## [PROBLEM REQUIREMENTS]
Using the material below, write out every entry exactly.

(Beginning of INPUT RECORDS)

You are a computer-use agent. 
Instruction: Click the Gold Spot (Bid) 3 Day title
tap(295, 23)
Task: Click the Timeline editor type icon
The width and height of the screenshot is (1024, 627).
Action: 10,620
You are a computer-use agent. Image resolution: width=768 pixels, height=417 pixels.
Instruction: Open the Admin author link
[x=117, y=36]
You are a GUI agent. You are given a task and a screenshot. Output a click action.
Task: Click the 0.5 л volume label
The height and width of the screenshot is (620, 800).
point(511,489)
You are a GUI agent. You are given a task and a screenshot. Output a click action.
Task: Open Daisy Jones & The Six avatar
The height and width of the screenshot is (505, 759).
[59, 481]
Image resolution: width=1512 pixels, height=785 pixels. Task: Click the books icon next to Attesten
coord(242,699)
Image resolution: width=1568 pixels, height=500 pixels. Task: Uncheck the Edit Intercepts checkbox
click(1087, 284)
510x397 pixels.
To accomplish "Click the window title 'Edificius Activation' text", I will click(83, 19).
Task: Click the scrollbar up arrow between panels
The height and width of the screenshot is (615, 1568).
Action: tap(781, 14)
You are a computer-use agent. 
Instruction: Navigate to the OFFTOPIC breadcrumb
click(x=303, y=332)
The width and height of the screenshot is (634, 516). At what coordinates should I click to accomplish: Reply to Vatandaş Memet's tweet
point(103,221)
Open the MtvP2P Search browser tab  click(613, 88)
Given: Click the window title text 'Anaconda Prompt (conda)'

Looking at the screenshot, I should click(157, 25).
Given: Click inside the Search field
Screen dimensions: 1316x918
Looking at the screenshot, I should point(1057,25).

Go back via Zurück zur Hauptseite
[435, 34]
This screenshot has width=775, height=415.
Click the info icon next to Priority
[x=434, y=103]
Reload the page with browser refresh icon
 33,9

(End of INPUT RECORDS)

## [WRITTEN REPLY]
You are a computer-use agent. 
Instruction: Click the Gold Spot (Bid) 3 Day title
tap(295, 23)
Task: Click the Timeline editor type icon
The width and height of the screenshot is (1024, 627).
Action: 10,620
You are a computer-use agent. Image resolution: width=768 pixels, height=417 pixels.
Instruction: Open the Admin author link
[x=117, y=36]
You are a GUI agent. You are given a task and a screenshot. Output a click action.
Task: Click the 0.5 л volume label
The height and width of the screenshot is (620, 800).
point(511,489)
You are a GUI agent. You are given a task and a screenshot. Output a click action.
Task: Open Daisy Jones & The Six avatar
The height and width of the screenshot is (505, 759).
[59, 481]
Image resolution: width=1512 pixels, height=785 pixels. Task: Click the books icon next to Attesten
coord(242,699)
Image resolution: width=1568 pixels, height=500 pixels. Task: Uncheck the Edit Intercepts checkbox
click(1087, 284)
510x397 pixels.
To accomplish "Click the window title 'Edificius Activation' text", I will click(83, 19).
Task: Click the scrollbar up arrow between panels
The height and width of the screenshot is (615, 1568).
Action: tap(781, 14)
You are a computer-use agent. 
Instruction: Navigate to the OFFTOPIC breadcrumb
click(x=303, y=332)
The width and height of the screenshot is (634, 516). At what coordinates should I click to accomplish: Reply to Vatandaş Memet's tweet
point(103,221)
Open the MtvP2P Search browser tab  click(613, 88)
Given: Click the window title text 'Anaconda Prompt (conda)'

Looking at the screenshot, I should click(157, 25).
Given: Click inside the Search field
Screen dimensions: 1316x918
Looking at the screenshot, I should point(1057,25).

Go back via Zurück zur Hauptseite
[435, 34]
This screenshot has width=775, height=415.
Click the info icon next to Priority
[x=434, y=103]
Reload the page with browser refresh icon
 33,9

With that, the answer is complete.